# Woran kann es liegen das sich mein Spiel einfach schliesst



## calotchro (11. Mai 2013)

hi, 

ich spiele wot ( world of tanks) mit win7 ulitimate , und das spiel verschwindet ,als hätte man alt+f4 gedrückt. (ich ich drehe durch)
Kann es an meiner Maus liegen ? die spinnt ein bissel.

lg


----------



## Herbboy (20. Mai 2013)

Sind denn alle Treiber aktuell? Mainboard Chipsatz, Sound, LAN, USB, Grafikkarte....? Vlt isses auch ein Virenscanner schuld?


----------



## calotchro (21. Mai 2013)

müssten aktuell sein . Ich benutze kein virenscanner.


----------



## Herbboy (21. Mai 2013)

Check mal, ob wirklich alles aktuell ist. Ich hab aber schonmal irgendwo mitbekommen, dass WoT sich manchmal einfach so beendet...


----------



## calotchro (21. Mai 2013)

Ich hab die CD die beim gigabyte mainbord dabei war (inst. CD) erst gestern installiert , also muss das doch alles aktuell sein ? Und die Treiber des gtx660 sind laut nVidia aktuell. (erfährt man in der unten/rechts leiste, wenn man auf das nv symbol geht)


----------



## Herbboy (21. Mai 2013)

Die Treiber auf CD sind so gut wie nie neu, da musst Du schon auf die Gigabyte-Website gehen und nach Downloads schauen. Was haste denn für ein Board? 
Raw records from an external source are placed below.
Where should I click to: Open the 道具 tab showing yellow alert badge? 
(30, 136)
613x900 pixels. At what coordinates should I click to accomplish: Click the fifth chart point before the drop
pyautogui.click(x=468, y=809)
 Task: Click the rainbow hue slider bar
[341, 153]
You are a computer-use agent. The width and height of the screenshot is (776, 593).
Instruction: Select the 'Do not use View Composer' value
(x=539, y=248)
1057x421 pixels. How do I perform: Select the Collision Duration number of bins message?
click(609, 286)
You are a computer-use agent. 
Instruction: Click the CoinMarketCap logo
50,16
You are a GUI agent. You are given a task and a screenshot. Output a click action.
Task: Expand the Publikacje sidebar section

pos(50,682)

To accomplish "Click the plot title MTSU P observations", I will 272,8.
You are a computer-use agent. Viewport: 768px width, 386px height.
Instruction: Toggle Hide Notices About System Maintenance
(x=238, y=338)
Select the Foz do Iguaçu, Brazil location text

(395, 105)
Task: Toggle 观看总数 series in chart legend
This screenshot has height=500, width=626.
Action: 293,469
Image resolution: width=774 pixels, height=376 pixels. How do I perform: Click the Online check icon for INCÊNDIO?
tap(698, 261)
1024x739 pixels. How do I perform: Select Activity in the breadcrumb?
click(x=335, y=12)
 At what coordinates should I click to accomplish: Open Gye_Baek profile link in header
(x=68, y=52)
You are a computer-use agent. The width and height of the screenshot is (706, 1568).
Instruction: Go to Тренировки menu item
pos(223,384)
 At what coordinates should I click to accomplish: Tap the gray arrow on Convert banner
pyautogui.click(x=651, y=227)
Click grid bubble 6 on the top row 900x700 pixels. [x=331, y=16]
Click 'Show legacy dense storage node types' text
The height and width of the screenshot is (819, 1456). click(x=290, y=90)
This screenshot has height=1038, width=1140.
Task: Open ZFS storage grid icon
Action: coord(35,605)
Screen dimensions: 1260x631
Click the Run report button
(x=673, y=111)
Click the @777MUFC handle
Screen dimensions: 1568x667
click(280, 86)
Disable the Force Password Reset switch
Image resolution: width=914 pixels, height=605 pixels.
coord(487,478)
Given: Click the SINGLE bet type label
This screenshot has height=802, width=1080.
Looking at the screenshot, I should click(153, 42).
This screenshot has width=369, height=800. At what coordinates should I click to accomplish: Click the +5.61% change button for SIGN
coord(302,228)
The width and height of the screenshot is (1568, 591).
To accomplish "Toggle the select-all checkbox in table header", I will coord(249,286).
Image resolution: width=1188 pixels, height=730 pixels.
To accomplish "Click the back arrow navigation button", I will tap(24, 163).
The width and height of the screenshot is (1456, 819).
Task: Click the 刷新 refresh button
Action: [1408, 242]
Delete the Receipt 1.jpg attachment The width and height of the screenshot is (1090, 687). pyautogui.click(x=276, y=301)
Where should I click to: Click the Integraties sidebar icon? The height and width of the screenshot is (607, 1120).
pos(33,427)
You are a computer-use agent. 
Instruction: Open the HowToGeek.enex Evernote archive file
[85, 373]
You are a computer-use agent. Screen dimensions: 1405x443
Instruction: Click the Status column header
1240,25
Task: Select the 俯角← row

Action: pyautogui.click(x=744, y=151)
Je nach Board gibt es Treiber für Chipsatz (bei Intel oft inf-Treiber UND noch "Management"-Treiber), Sound, LAN und USB. So was wie RAID braucht man wiederum nicht.


Und wegen der Nvidia-Treiber: zur Sicherheit vlt mal bei nvidia.de schauen, ob die dortige Version Deiner entspricht.


----------



## calotchro (21. Mai 2013)

Gigabyte GA-H77-D3H Intel H77

kannst du das vllt abchecken ?


----------



## Herbboy (21. Mai 2013)

Guckst Du hier: GIGABYTE - Mainboard - Socket 1155 - GA-H77-D3H (rev. 1.0)


und dann halt Dein Betriebssystem wählen. Zb für Win7 64Bit folgende Treiber runterladen und installieren (am besten auch in der Reihenfolge):

Intel INF
Intel Management Engine Interface
Atheros LAN Driver
Intel USB 3.0 Driver
Etron USB 3.0 Driver
VIA audio Driver


----------



## Eol_Ruin (21. Mai 2013)

calotchro schrieb:


> müssten aktuell sein . *Ich benutze kein virenscanner*.



  Dann solltes du aber schnellstens einen installieren.
Auch brain.exe ist heutzutage nicht immer alleine ausreichend.


----------



## Lunica (31. Mai 2013)

Schau mal in die Ereignisanzeige welche Fehlermeldung zu WOT protokolliert wurde.
Start > Ereignisanzeige (Enter)
Danach unter Administrative Eigenschaften.

Das sich ein Programm ohne Fehlermeldung beendet ist ungewöhnlich.

Die Mainboard-Treiber sind nicht so tragisch. Die können auch älter sein.
Hauptsache es gibt keine Probleme.

Aber die GPU Treiber sollten neu sein da regelmäßig Fehler in diversen Spielen beseitigt werden.
Auch wird die Leistung verbessert.


----------